DAISI is committed to a workplace that is free from sexual exploitation, sexual abuse and sexual harassment. All of us have a responsibility to act in an ethical and transparent way to build a respectful working culture that rejects inappropriate behaviour, and where staff, partners and communities feel supported and valued. This policy sets out expectations and requirements for DAISI staff and partners to manage the risks of sexual exploitation, abuse and harassment. Where programs are supported by the Department of Foreign Affairs and Trade (DFAT) specific requirements also apply under the DFAT Preventing Sexual Exploitation, Abuse and Harassment Policy which are included in this Policy.
- DAISI does not support sexual exploitation, sexual abuse or sexual harassment of any kind.
- This policy applies to all representatives of DAISI, including staff, volunteers and board members, consultants, family members accompanying staff on travel and assignment, and any other organisations or people acting for or on behalf of DAISI (Representatives of DAISI). This policy applies at all times when such persons are working for, travelling or representing DAISI, both during and outside normal working hours.
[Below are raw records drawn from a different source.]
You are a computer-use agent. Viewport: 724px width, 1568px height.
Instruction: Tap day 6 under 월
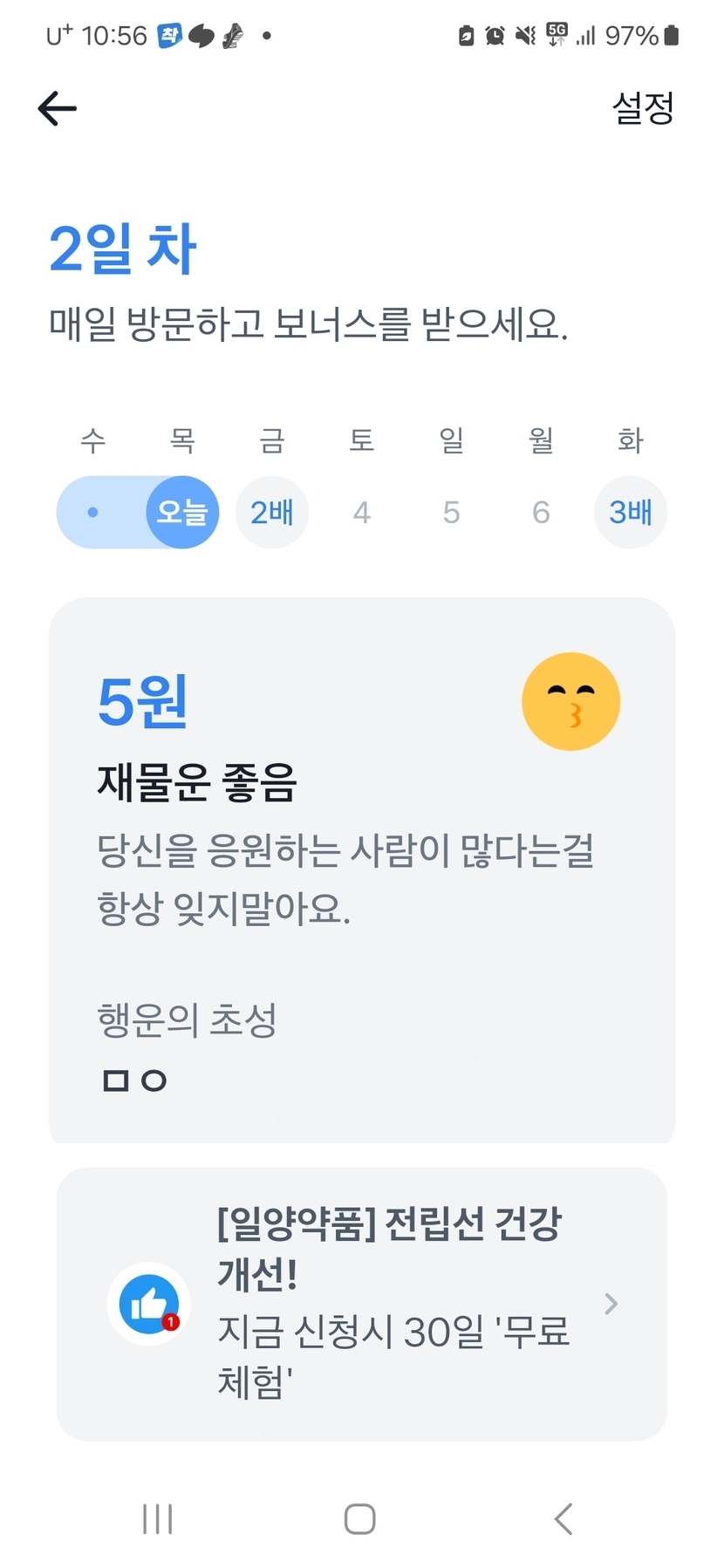(541, 513)
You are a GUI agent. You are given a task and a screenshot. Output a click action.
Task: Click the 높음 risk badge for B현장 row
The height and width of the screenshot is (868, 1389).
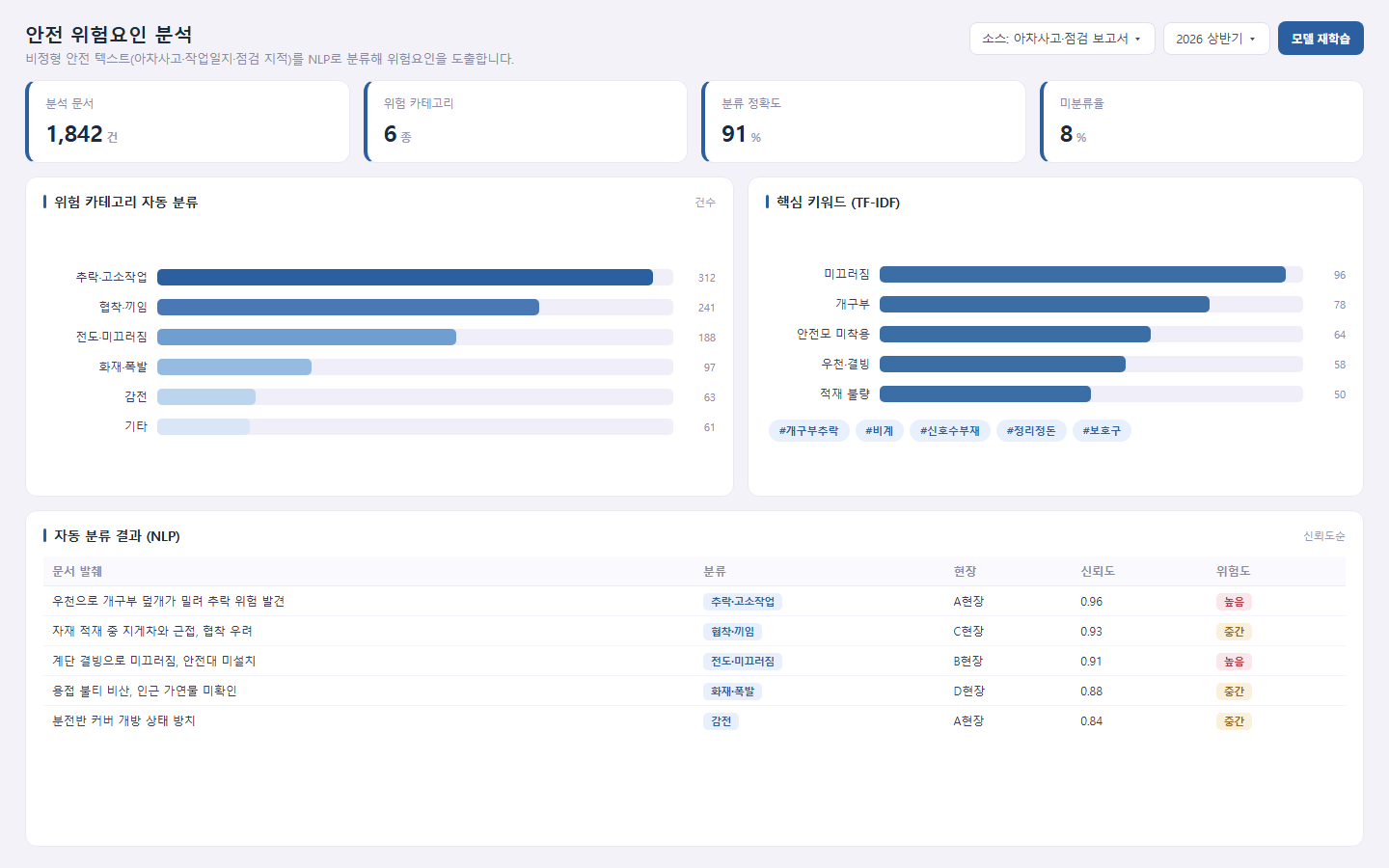tap(1234, 662)
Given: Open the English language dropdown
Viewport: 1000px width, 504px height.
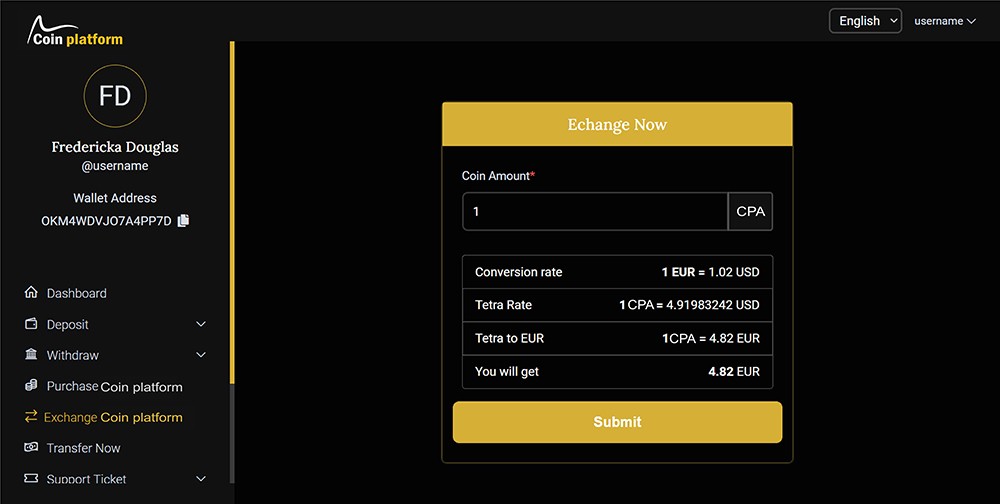Looking at the screenshot, I should (864, 21).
- DAISI will take all reasonable steps to prevent sexual exploitation, sexual abuse and sexual harassment, and to promote the rights of people and communities with whom we work.
- The principles that underpin DAISI’s Policy are:
- Principle 1: Zero tolerance of inaction
- Sexual exploitation, abuse and harassment are never acceptable. Zero tolerance is not the same as zero incidents. DAISI defines zero tolerance as acting on every allegation in a fair and reasonable way with due regard for procedural fairness.
- Principle 2: Survivor needs are prioritised
- Action to address sexual exploitation, abuse and harassment should be underpinned by a “do no harm” approach prioritising the rights, needs, and wishes of the survivor, while ensuring procedural fairness to all parties. This approach treats the survivor with dignity and respect, involves them in decision making and provides them with comprehensive information. It also protects privacy and confidentiality, does not discriminate based on gender, age, race/ethnicity, ability, sexual orientation, or other characteristics and considers the need for counselling and health services to assist the victim/survivor with their recovery.
- Principle 3: Gender inequality and other power imbalances are addressed
- Available data indicates that the majority of survivors are female and the majority of perpetrators are male. However, there are also other power imbalances at play. Inequalities based on the distinctions of worker/beneficiary; ability/disability; ethnic and Indigenous status; religion; gender identity and sexual orientation; age; health and poverty, can also result in sexual exploitation, abuse and harassment. The intersection of gender with other forms of inequality can further increase the likelihood of SEAH occurring.
- Engagement with intended beneficiaries should be based on respect for diversity, promotion of gender equality and social inclusion, accountability, and a strong “do no harm” focus.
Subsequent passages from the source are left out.